5 Stars 4 Stars 3 Stars 2 Stars 1 Star
No reviews
Decadent chocolate M&M’s and chocolate chip cookie dough ice cream cake layered with vanilla ice cream, crushed Oreos, and rich chocolate ganache. A fun frozen dessert perfect for parties and celebrations.
2 cups edible chocolate chip cookie dough
1.5 quarts vanilla ice cream
1 cup mini M&M’s
1 cup crushed mini Oreos
3/4 cup chocolate ganache (or melted chocolate chips with cream)
1 cup whipped topping or whipped cream
1/2 cup mini chocolate chip cookies (optional)
1 tablespoon butter (optional, for greasing pan)
Line an 8–9 inch springform pan with parchment paper or plastic wrap. Lightly grease with butter if desired.
Press 1 cup of edible cookie dough firmly into the bottom of the pan to create the base layer. Freeze for 20 minutes to set.
Let the vanilla ice cream soften at room temperature for 10–15 minutes until spreadable.

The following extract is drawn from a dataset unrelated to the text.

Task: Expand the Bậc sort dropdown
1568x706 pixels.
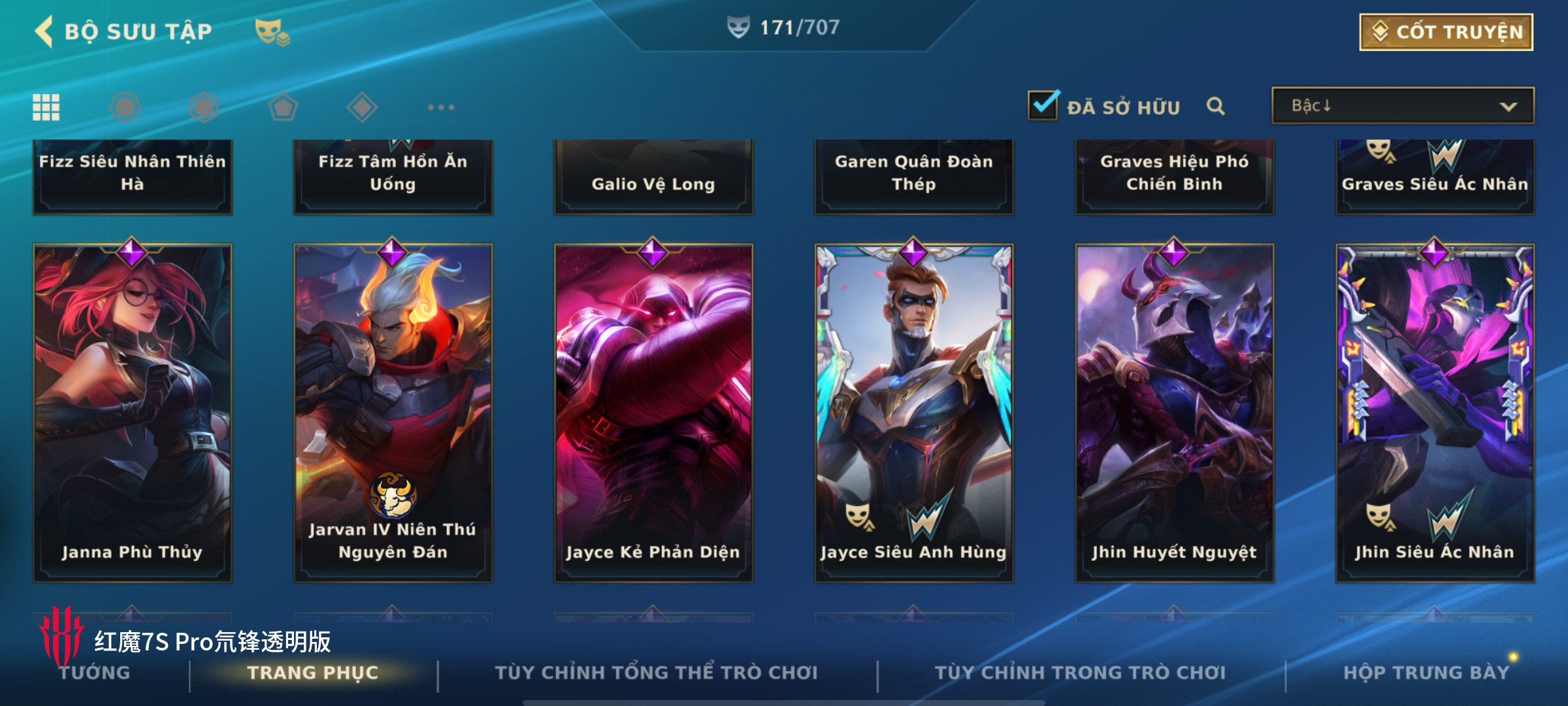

In a large bowl, fold half of the mini M&M’s, crushed Oreos, and 1/2 cup whipped topping into the softened ice cream.
Spread half of the ice cream mixture over the cookie dough base and smooth the top. Freeze for 30 minutes.
Add another thin layer using the remaining cookie dough, then spread the remaining ice cream mixture evenly on top.
Freeze the cake for 4–6 hours or overnight until completely firm.
Remove the cake from the pan and place it on a serving plate.
Pour warm chocolate ganache over the top so it gently drips down the sides.
Decorate with the remaining M&M’s, crushed Oreos, whipped topping, and mini cookies if using.
Let sit 5–10 minutes before slicing with a warm knife and serve.
Make sure the cookie dough is edible and egg-free if it will not be baked.
Slightly softened ice cream spreads more evenly and prevents breaking the base layer.
Run a knife under hot water before slicing for clean cake slices.
Store leftovers tightly wrapped in the freezer for up to 1 week.